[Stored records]
____________________

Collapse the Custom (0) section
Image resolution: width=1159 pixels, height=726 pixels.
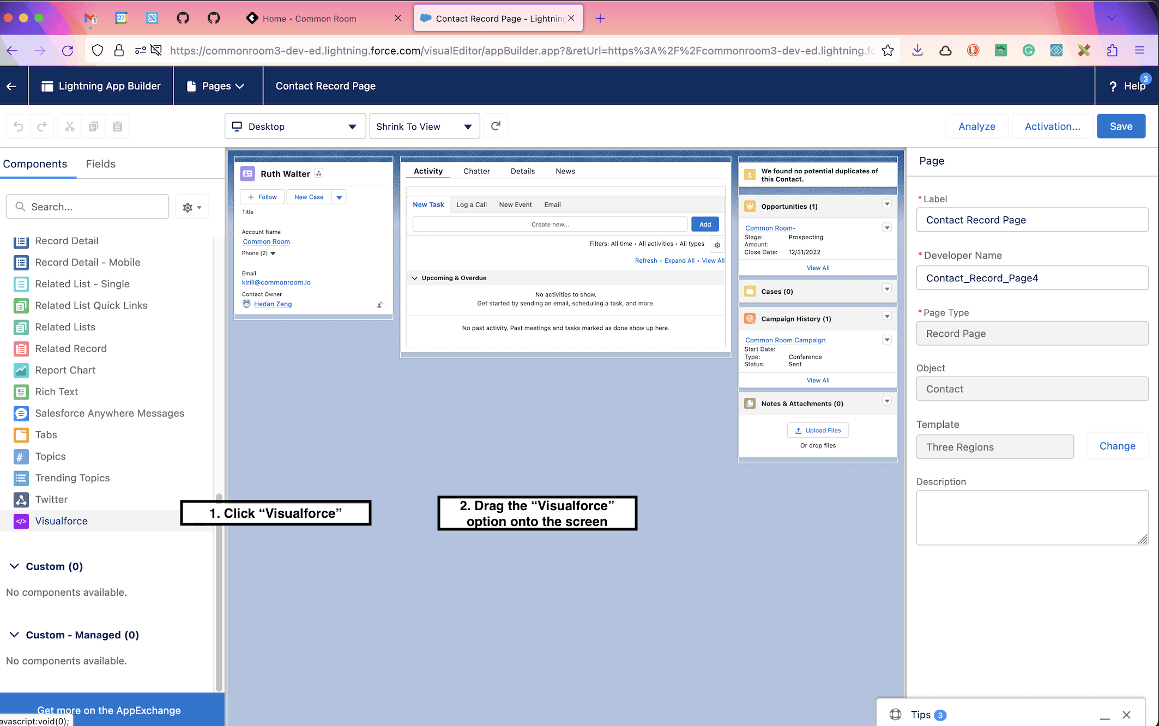point(15,566)
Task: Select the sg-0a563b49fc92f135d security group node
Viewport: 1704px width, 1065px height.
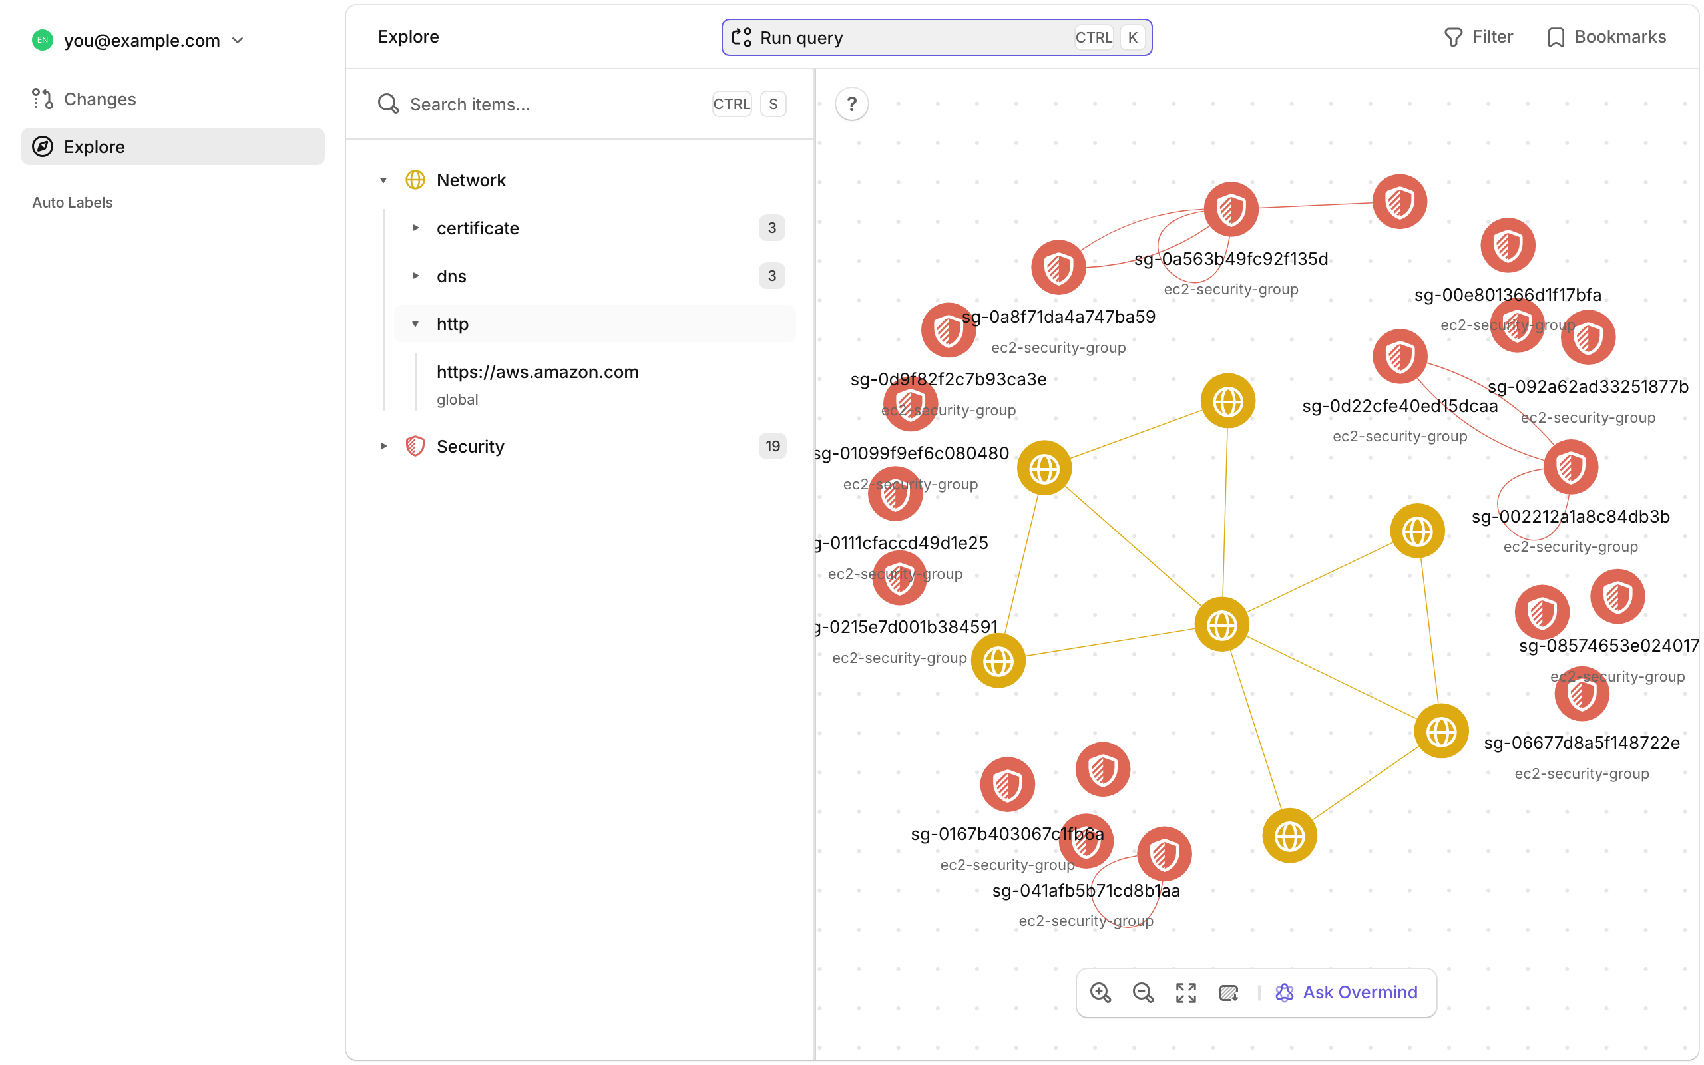Action: pyautogui.click(x=1231, y=209)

____________________

[Directions for this task]
Would you print all of the entries exactly, omitting any image?

[Written response]
Collapse the Custom (0) section
Image resolution: width=1159 pixels, height=726 pixels.
point(15,566)
Task: Select the sg-0a563b49fc92f135d security group node
Viewport: 1704px width, 1065px height.
Action: pyautogui.click(x=1231, y=209)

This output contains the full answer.